E su questo punto Giorgia Meloni si è sempre esposta con grande chiarezza, basti pensare che nel 2022 Fratelli d’Italia chiese e ottenne di inserire nel programma elettorale del centrodestra il raggiungimento del 2% del Pil in spesa militare. Il rafforzamento delle capacità difensive europee non è più solo un tema di dibattito, ma una necessità strategica che sta finalmente trovando applicazione.
Sul fronte opposto, le contorsioni della sinistra vanno ben oltre il ridicolo. Gli stessi che per anni hanno ripetuto che «l’Europa deve contare di più» oggi si trovano in imbarazzo davanti al fatto che il nuovo asse Trump-Meloni sta facendo esattamente quello che loro predicavano a parole ma sabotavano nei fatti.
La tregua ottenuta a Gedda segna la fine di un’illusione: l’illusione che il conflitto in Ucraina potesse continuare all’infinito senza conseguenze.
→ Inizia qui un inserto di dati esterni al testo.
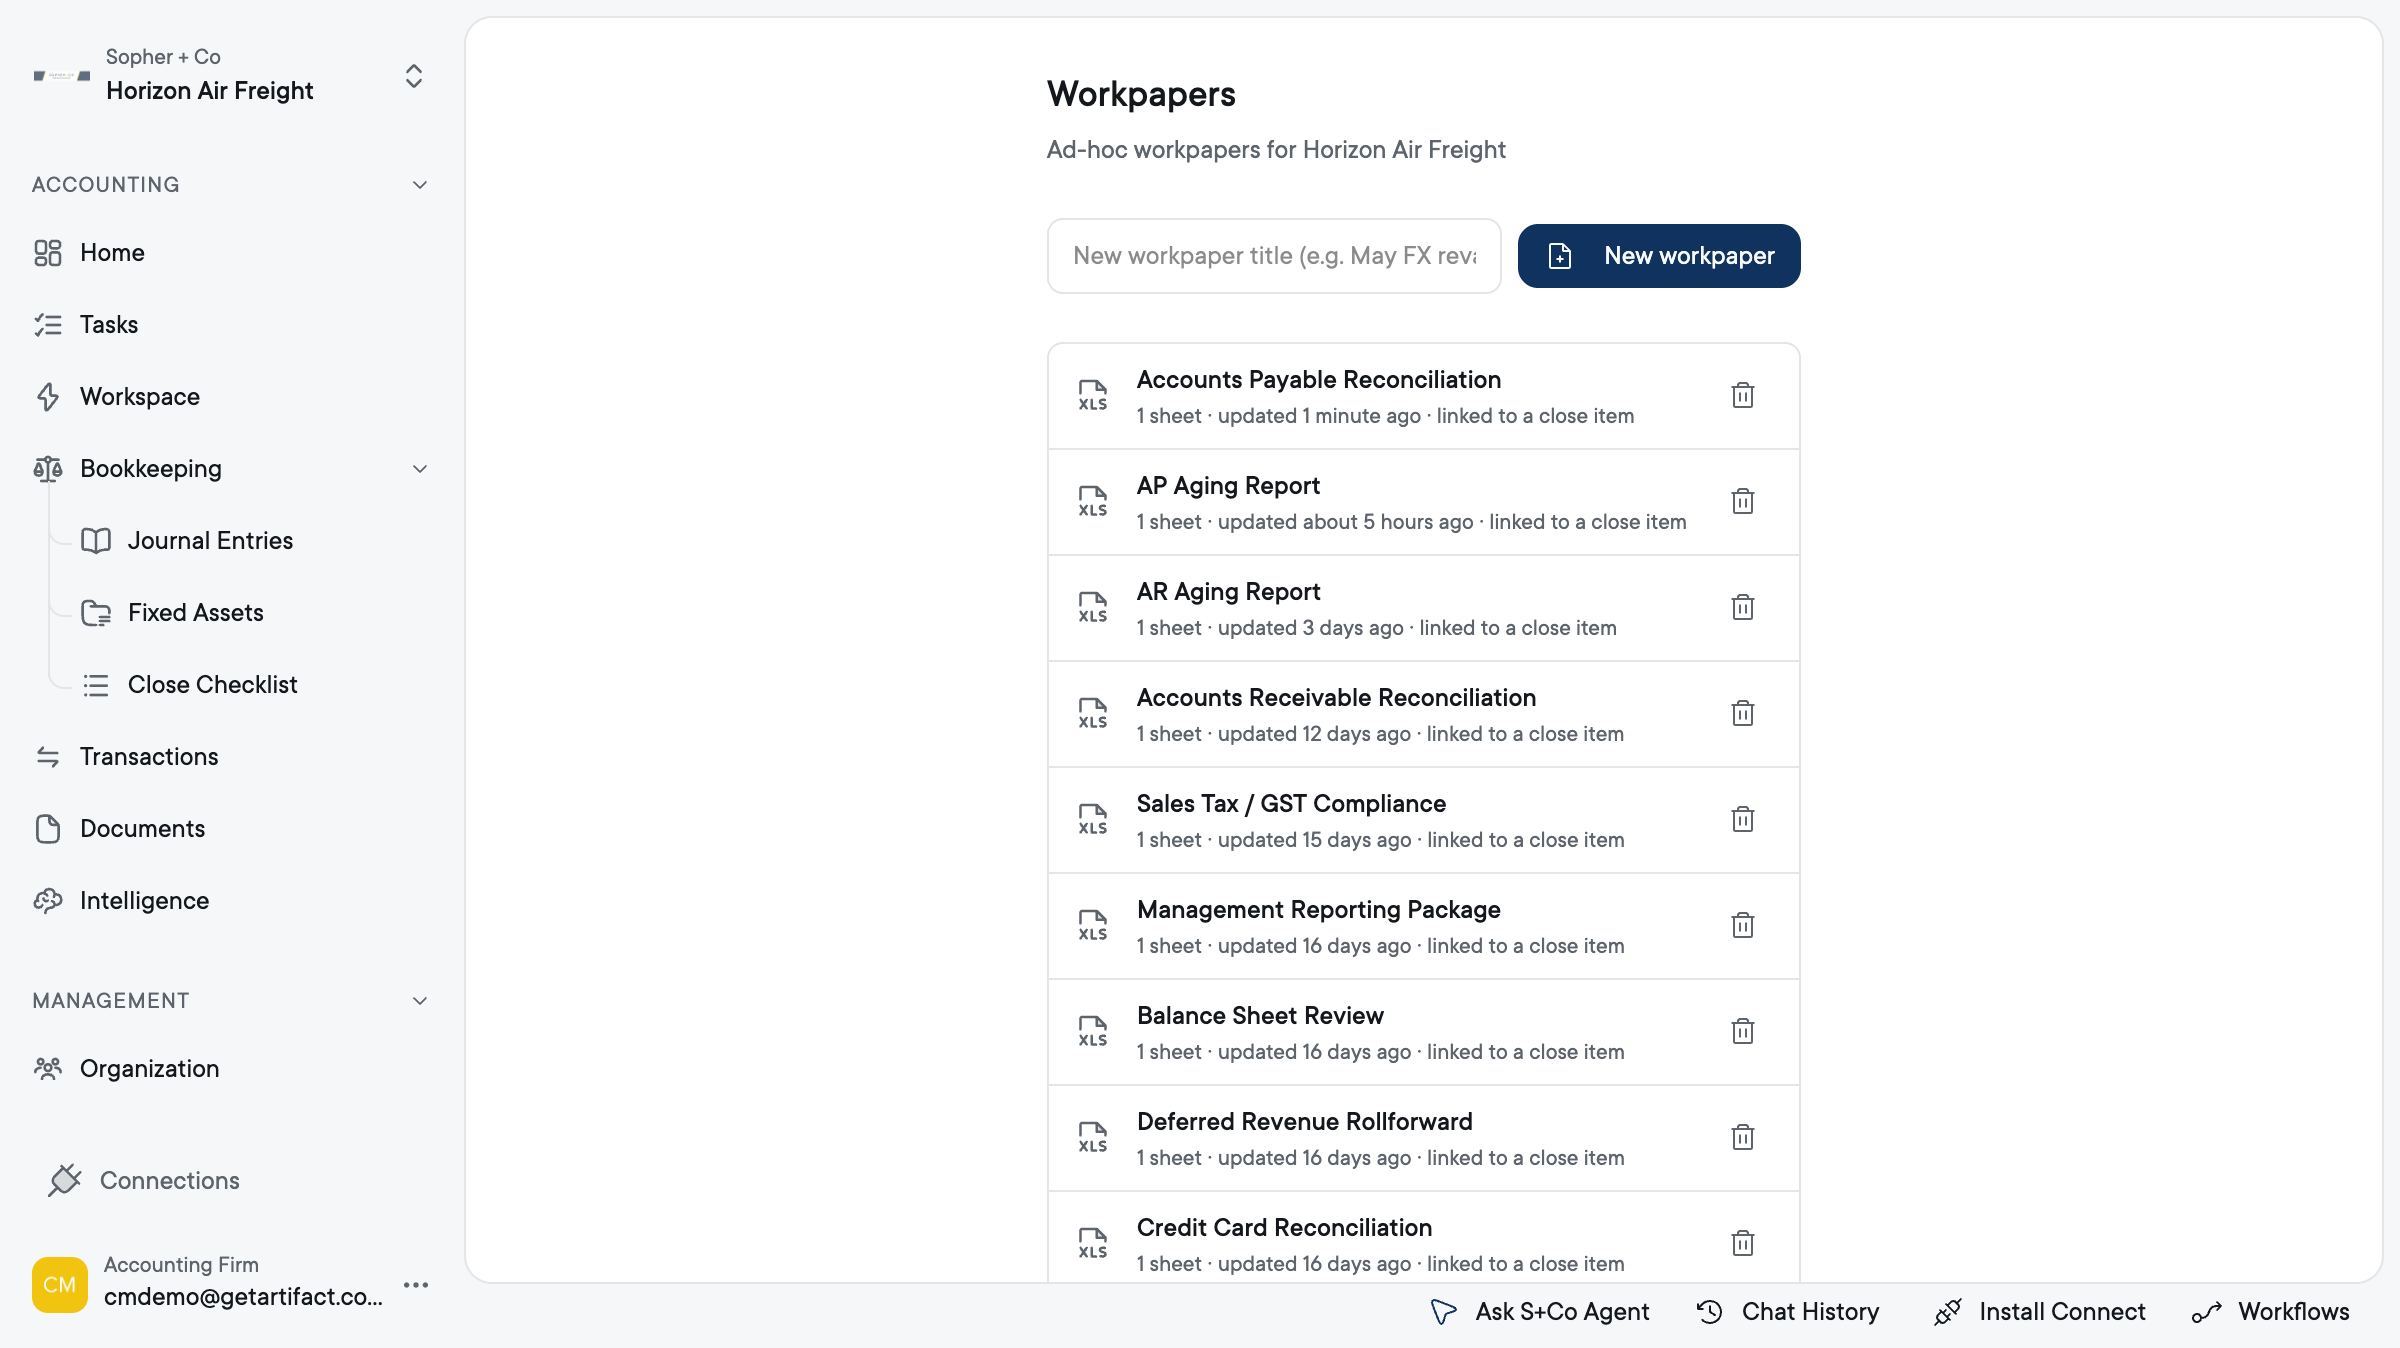Trash the Credit Card Reconciliation workpaper

click(x=1742, y=1243)
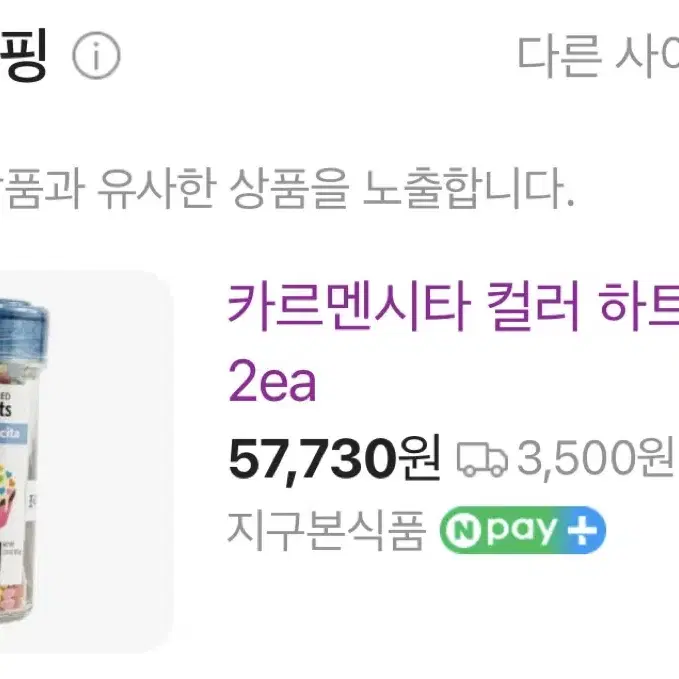
Task: Open the seller 지구본식품
Action: click(325, 530)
Per tre anni, i “democratici” e i loro alleati europei hanno venduto la guerra come un’urgenza esistenziale, un test di fedeltà all’Occidente.
Ma la verità è che hanno usato il conflitto per consolidare il proprio potere, per giustificare spese folli, per avere un pretesto con cui silenziare chiunque chiedesse semplicemente un dibattito razionale.
Perché se c’è una cosa che i “democratici” hanno dimostrato negli ultimi anni, è che hanno bisogno della paura per governare. La pandemia, la guerra, il cambiamento climatico, il Green, la “disinformazione”, la minaccia dei “fascisti”… una narrativa costruita per tenere le persone in uno stato di emergenza perenne, così da legittimare misure sempre più invasive e un accentramento di potere che, altrimenti, sarebbe inaccettabile
Ora il vento è cambiato. Trump ha imposto una svolta, Zelensky ha dovuto adeguarsi, e anche in Europa si inizia a prendere atto che la pace non è più un tabù (pazzesco anche solo doverlo scrivere, ma tant’è).
La domanda ora è: quanto tempo ci metteranno i NoPax a trovare una nuova emergenza con cui sostituire la guerra?